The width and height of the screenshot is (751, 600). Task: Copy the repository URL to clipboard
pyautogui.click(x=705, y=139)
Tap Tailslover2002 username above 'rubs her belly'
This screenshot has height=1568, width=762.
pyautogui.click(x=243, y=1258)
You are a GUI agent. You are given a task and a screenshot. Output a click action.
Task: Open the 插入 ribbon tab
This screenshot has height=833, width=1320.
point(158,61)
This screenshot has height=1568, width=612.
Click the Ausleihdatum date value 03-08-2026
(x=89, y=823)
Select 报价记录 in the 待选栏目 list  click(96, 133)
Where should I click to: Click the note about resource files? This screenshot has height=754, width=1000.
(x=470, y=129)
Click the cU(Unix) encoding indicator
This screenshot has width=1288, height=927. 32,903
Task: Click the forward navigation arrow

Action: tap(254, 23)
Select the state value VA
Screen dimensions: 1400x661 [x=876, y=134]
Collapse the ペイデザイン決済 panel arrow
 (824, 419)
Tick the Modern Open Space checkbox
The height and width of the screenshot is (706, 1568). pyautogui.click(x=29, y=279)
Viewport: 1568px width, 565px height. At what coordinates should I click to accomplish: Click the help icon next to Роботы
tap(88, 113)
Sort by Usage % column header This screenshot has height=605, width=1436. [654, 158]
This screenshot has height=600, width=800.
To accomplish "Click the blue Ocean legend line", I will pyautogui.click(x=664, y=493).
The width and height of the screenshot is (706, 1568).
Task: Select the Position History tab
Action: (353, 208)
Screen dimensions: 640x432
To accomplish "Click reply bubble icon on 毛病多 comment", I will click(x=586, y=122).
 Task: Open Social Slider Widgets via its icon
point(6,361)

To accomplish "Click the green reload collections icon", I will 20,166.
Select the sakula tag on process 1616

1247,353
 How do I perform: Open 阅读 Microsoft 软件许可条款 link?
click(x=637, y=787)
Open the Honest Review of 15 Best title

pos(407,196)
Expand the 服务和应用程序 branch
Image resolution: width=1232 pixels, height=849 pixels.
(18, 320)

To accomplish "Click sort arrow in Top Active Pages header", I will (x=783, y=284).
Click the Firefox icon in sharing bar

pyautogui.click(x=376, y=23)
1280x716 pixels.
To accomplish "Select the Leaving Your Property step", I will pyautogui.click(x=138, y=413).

_ _ _ _ _

All of the data above should be reproduced exactly.

Answer space ->
The width and height of the screenshot is (751, 600). Task: Copy the repository URL to clipboard
pyautogui.click(x=705, y=139)
Tap Tailslover2002 username above 'rubs her belly'
This screenshot has height=1568, width=762.
pyautogui.click(x=243, y=1258)
You are a GUI agent. You are given a task and a screenshot. Output a click action.
Task: Open the 插入 ribbon tab
This screenshot has height=833, width=1320.
point(158,61)
This screenshot has height=1568, width=612.
Click the Ausleihdatum date value 03-08-2026
(x=89, y=823)
Select 报价记录 in the 待选栏目 list  click(96, 133)
Where should I click to: Click the note about resource files? This screenshot has height=754, width=1000.
(x=470, y=129)
Click the cU(Unix) encoding indicator
This screenshot has width=1288, height=927. 32,903
Task: Click the forward navigation arrow

Action: tap(254, 23)
Select the state value VA
Screen dimensions: 1400x661 [x=876, y=134]
Collapse the ペイデザイン決済 panel arrow
 (824, 419)
Tick the Modern Open Space checkbox
The height and width of the screenshot is (706, 1568). pyautogui.click(x=29, y=279)
Viewport: 1568px width, 565px height. At what coordinates should I click to accomplish: Click the help icon next to Роботы
tap(88, 113)
Sort by Usage % column header This screenshot has height=605, width=1436. [654, 158]
This screenshot has height=600, width=800.
To accomplish "Click the blue Ocean legend line", I will pyautogui.click(x=664, y=493).
The width and height of the screenshot is (706, 1568).
Task: Select the Position History tab
Action: (353, 208)
Screen dimensions: 640x432
To accomplish "Click reply bubble icon on 毛病多 comment", I will click(x=586, y=122).
 Task: Open Social Slider Widgets via its icon
point(6,361)

To accomplish "Click the green reload collections icon", I will 20,166.
Select the sakula tag on process 1616

1247,353
 How do I perform: Open 阅读 Microsoft 软件许可条款 link?
click(x=637, y=787)
Open the Honest Review of 15 Best title

pos(407,196)
Expand the 服务和应用程序 branch
Image resolution: width=1232 pixels, height=849 pixels.
(18, 320)

To accomplish "Click sort arrow in Top Active Pages header", I will (x=783, y=284).
Click the Firefox icon in sharing bar

pyautogui.click(x=376, y=23)
1280x716 pixels.
To accomplish "Select the Leaving Your Property step", I will pyautogui.click(x=138, y=413).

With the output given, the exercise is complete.